Exercise requirements:
Each record is to be printed exactly as given, down to the last mark.

(Beginning of Material provided)

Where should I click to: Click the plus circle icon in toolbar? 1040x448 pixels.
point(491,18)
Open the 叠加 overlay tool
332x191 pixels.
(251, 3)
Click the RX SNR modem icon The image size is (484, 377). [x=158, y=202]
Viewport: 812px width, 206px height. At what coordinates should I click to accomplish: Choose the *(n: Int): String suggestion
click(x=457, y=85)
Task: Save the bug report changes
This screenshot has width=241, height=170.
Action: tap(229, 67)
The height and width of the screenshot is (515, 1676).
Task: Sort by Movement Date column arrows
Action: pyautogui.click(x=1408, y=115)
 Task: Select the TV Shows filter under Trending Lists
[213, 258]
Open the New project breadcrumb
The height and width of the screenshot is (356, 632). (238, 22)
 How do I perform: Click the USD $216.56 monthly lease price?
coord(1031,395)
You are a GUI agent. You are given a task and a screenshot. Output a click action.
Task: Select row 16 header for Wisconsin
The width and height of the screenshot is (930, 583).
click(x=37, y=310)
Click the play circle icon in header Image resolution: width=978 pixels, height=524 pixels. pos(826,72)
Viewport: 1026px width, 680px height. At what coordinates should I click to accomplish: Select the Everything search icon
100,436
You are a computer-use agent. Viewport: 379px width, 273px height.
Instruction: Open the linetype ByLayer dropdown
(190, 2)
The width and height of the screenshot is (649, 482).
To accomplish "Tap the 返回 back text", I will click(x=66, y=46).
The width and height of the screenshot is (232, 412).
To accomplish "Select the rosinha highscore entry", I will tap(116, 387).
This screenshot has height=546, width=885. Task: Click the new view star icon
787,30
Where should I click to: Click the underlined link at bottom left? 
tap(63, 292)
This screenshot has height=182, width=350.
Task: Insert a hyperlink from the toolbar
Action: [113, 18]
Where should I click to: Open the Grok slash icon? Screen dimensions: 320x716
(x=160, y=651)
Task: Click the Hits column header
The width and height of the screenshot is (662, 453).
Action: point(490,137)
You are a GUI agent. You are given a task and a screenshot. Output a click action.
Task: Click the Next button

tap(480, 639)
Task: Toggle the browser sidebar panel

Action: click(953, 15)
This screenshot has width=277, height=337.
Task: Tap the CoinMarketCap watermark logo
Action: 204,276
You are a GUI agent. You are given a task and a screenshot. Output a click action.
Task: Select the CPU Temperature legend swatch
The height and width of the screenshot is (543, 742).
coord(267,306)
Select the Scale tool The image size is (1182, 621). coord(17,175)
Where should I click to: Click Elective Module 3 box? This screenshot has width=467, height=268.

(End of Material provided)

Output:
Where should I click to: Click the plus circle icon in toolbar? 1040x448 pixels.
point(491,18)
Open the 叠加 overlay tool
332x191 pixels.
(251, 3)
Click the RX SNR modem icon The image size is (484, 377). [x=158, y=202]
Viewport: 812px width, 206px height. At what coordinates should I click to accomplish: Choose the *(n: Int): String suggestion
click(x=457, y=85)
Task: Save the bug report changes
This screenshot has width=241, height=170.
Action: tap(229, 67)
The height and width of the screenshot is (515, 1676).
Task: Sort by Movement Date column arrows
Action: pyautogui.click(x=1408, y=115)
 Task: Select the TV Shows filter under Trending Lists
[213, 258]
Open the New project breadcrumb
The height and width of the screenshot is (356, 632). (238, 22)
 How do I perform: Click the USD $216.56 monthly lease price?
coord(1031,395)
You are a GUI agent. You are given a task and a screenshot. Output a click action.
Task: Select row 16 header for Wisconsin
The width and height of the screenshot is (930, 583).
click(x=37, y=310)
Click the play circle icon in header Image resolution: width=978 pixels, height=524 pixels. pos(826,72)
Viewport: 1026px width, 680px height. At what coordinates should I click to accomplish: Select the Everything search icon
100,436
You are a computer-use agent. Viewport: 379px width, 273px height.
Instruction: Open the linetype ByLayer dropdown
(190, 2)
The width and height of the screenshot is (649, 482).
To accomplish "Tap the 返回 back text", I will click(x=66, y=46).
The width and height of the screenshot is (232, 412).
To accomplish "Select the rosinha highscore entry", I will tap(116, 387).
This screenshot has height=546, width=885. Task: Click the new view star icon
787,30
Where should I click to: Click the underlined link at bottom left? 
tap(63, 292)
This screenshot has height=182, width=350.
Task: Insert a hyperlink from the toolbar
Action: [113, 18]
Where should I click to: Open the Grok slash icon? Screen dimensions: 320x716
(x=160, y=651)
Task: Click the Hits column header
The width and height of the screenshot is (662, 453).
Action: point(490,137)
You are a GUI agent. You are given a task and a screenshot. Output a click action.
Task: Click the Next button

tap(480, 639)
Task: Toggle the browser sidebar panel

Action: click(953, 15)
This screenshot has width=277, height=337.
Task: Tap the CoinMarketCap watermark logo
Action: 204,276
You are a GUI agent. You are given a task and a screenshot. Output a click action.
Task: Select the CPU Temperature legend swatch
The height and width of the screenshot is (543, 742).
coord(267,306)
Select the Scale tool The image size is (1182, 621). coord(17,175)
Where should I click to: Click Elective Module 3 box? This screenshot has width=467, height=268.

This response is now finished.